Перед самым тем временем, когда пришла пора запирать ворота, горбун возвратился.
Маленькое туловище на длинных ногах, одетое во франкский камзол, прошло деловито. Горбун едва кивнул на поклон привратника.
Утром, как всегда в это время, на чисто выметенном и оплёсканном водой дворе толпились и теснились озабоченные своими делами купцы, разносчики, всякие люди.

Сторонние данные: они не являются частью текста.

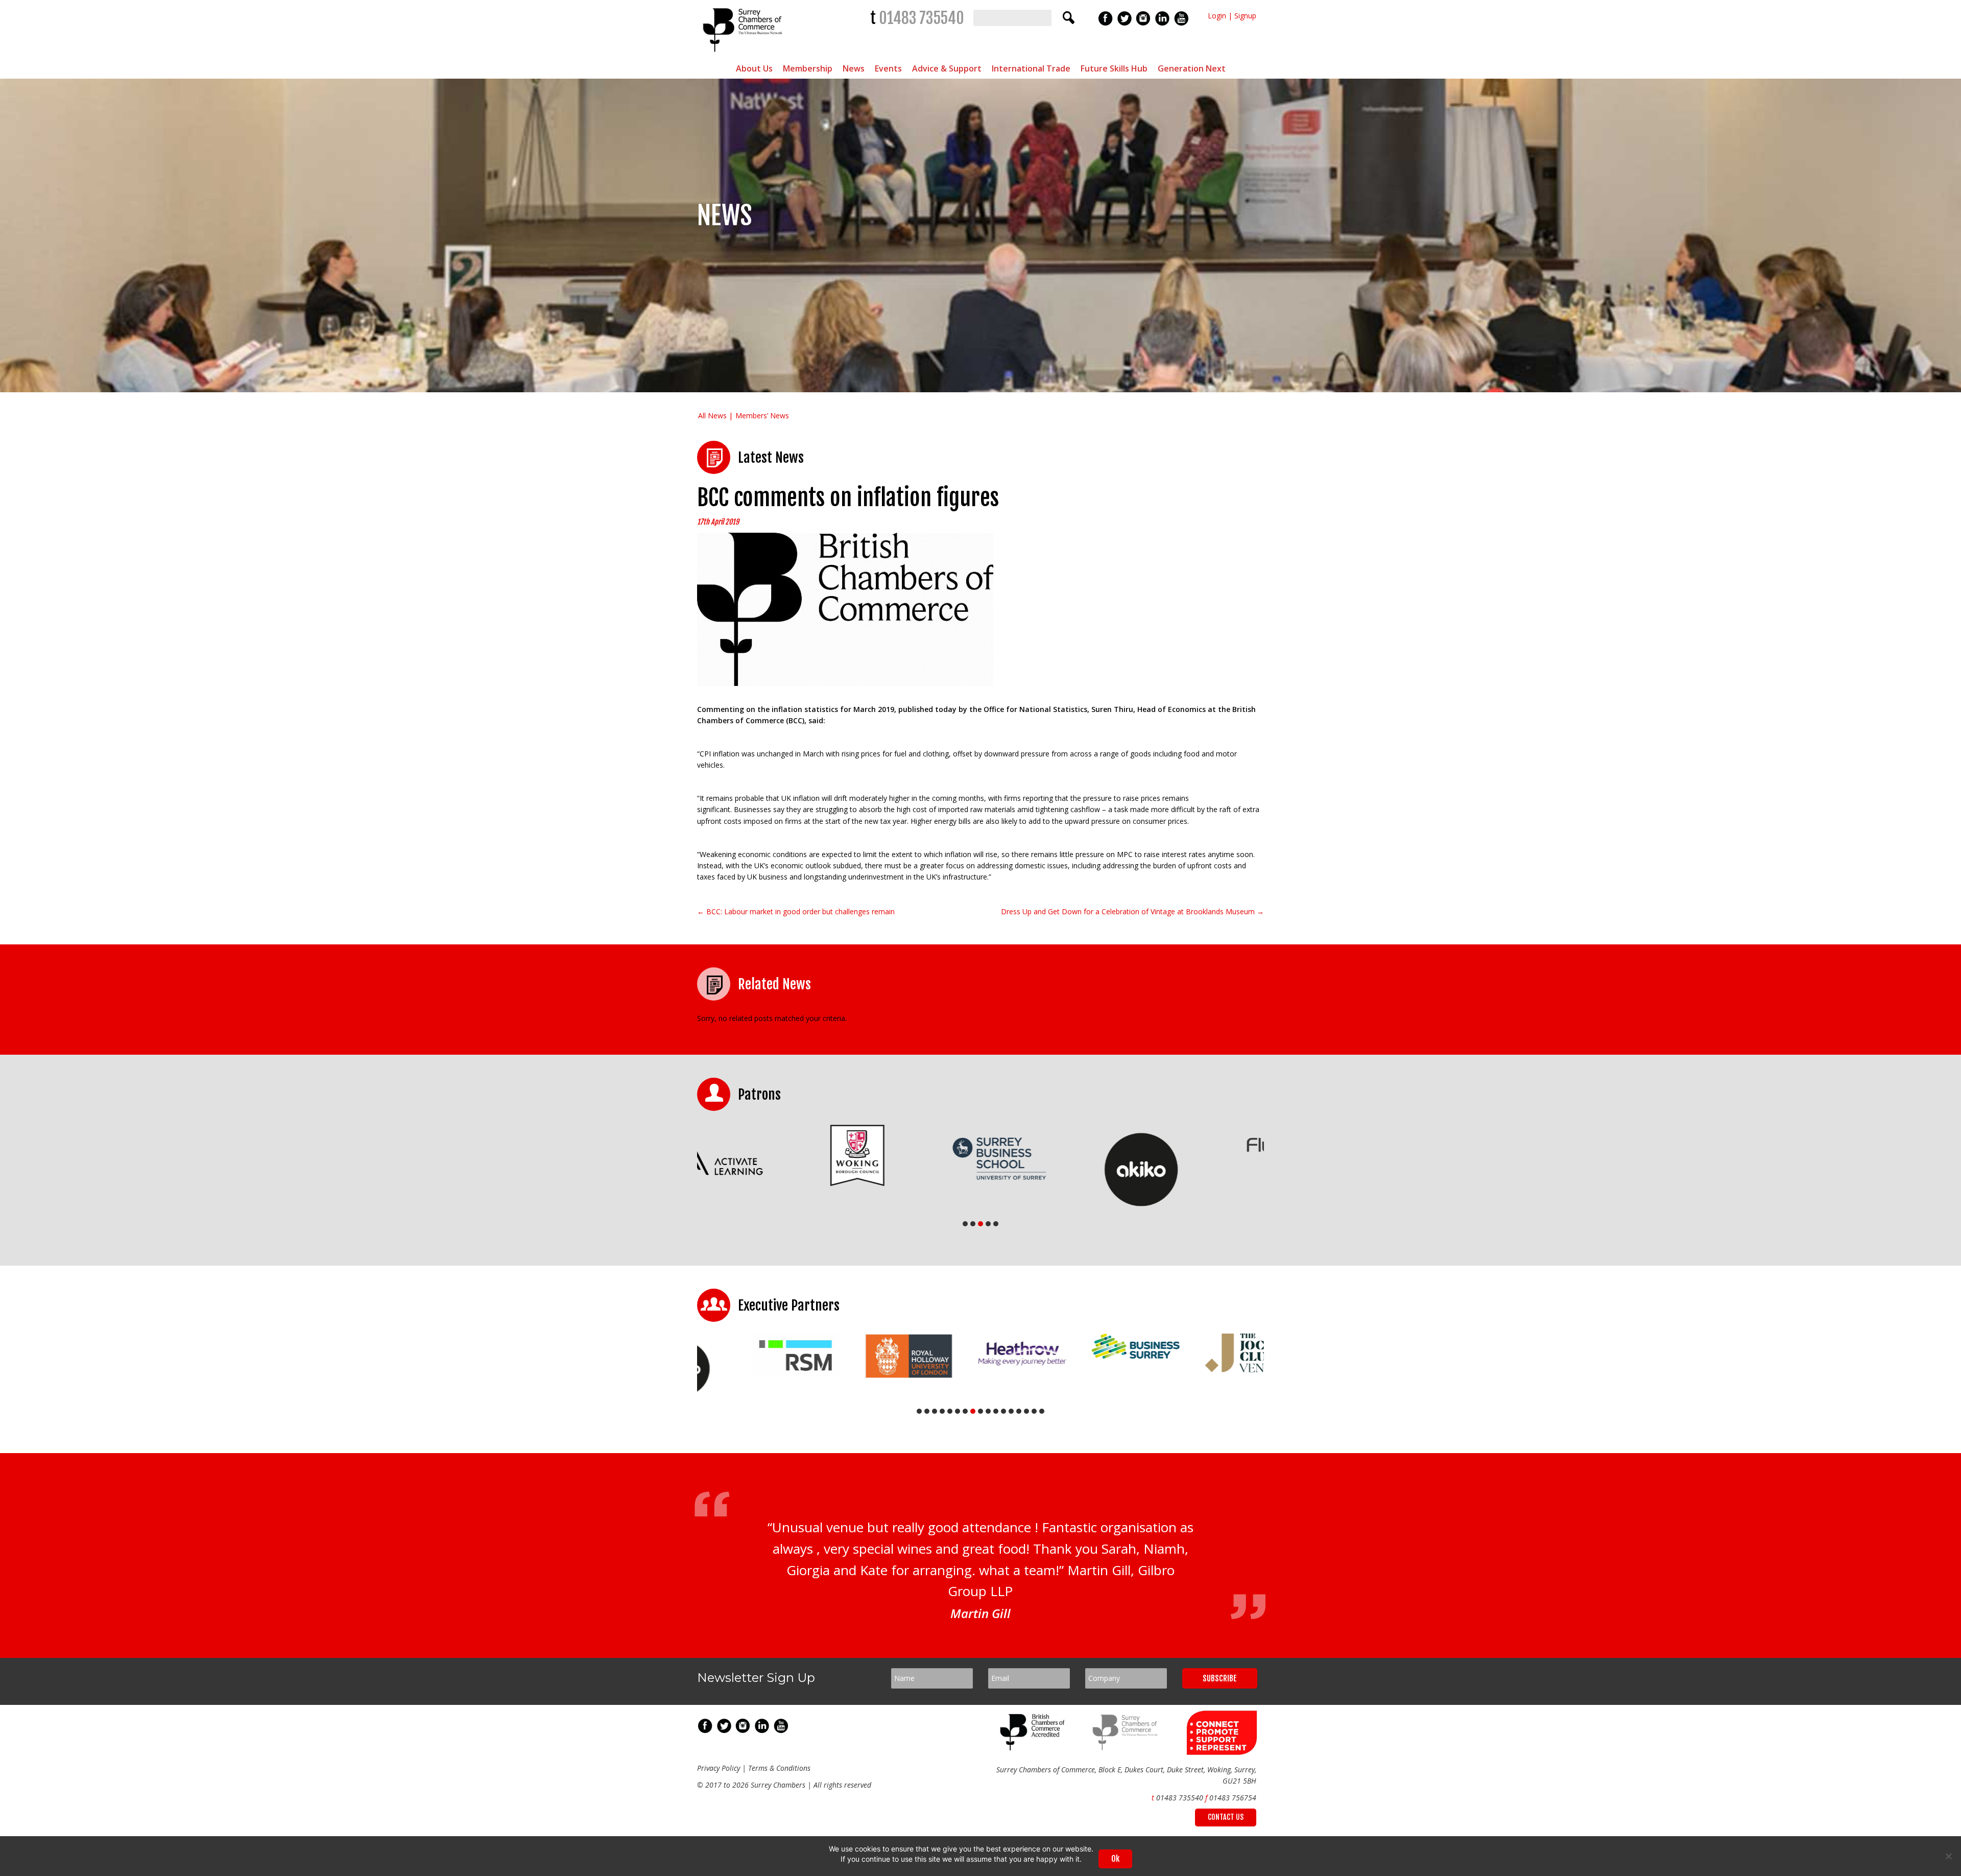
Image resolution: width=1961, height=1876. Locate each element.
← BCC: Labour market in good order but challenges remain (796, 911)
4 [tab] (988, 1223)
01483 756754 (1232, 1797)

Тогда на уже многолюдном дворе узнали, что горбун найден среди своих мешков. Мешками ли, обвалившимися на его ложе, на мешках ли задавлен, по иной ли причине, но мёртв.
Подозревая всякое, хозяин хана строго выспрашивал у привратника обо всех, кто в то утро побывал во дворе. Привратник клялся, что приходили только завсегдатаи, а из тех, кто бывает редко, были четверо чёрных баранов в неизменных шапках, седобородый старец, хозяин соседнего караван-сарая, турок с золотой серьгой, накануне вернувшийся из Бурсы, да один разносчик, торговавший вразнос нижним бельём, какой прежде сюда не захаживал, хотя другие такие разносчики по базару торговали бойко: зажившиеся в караван-сараях постояльцы и собиравшиеся в дальнюю дорогу купцы часто запасались бельём и прочей одеждой у таких услужливых продавцов, дававших одежду и выбирать и примеривать.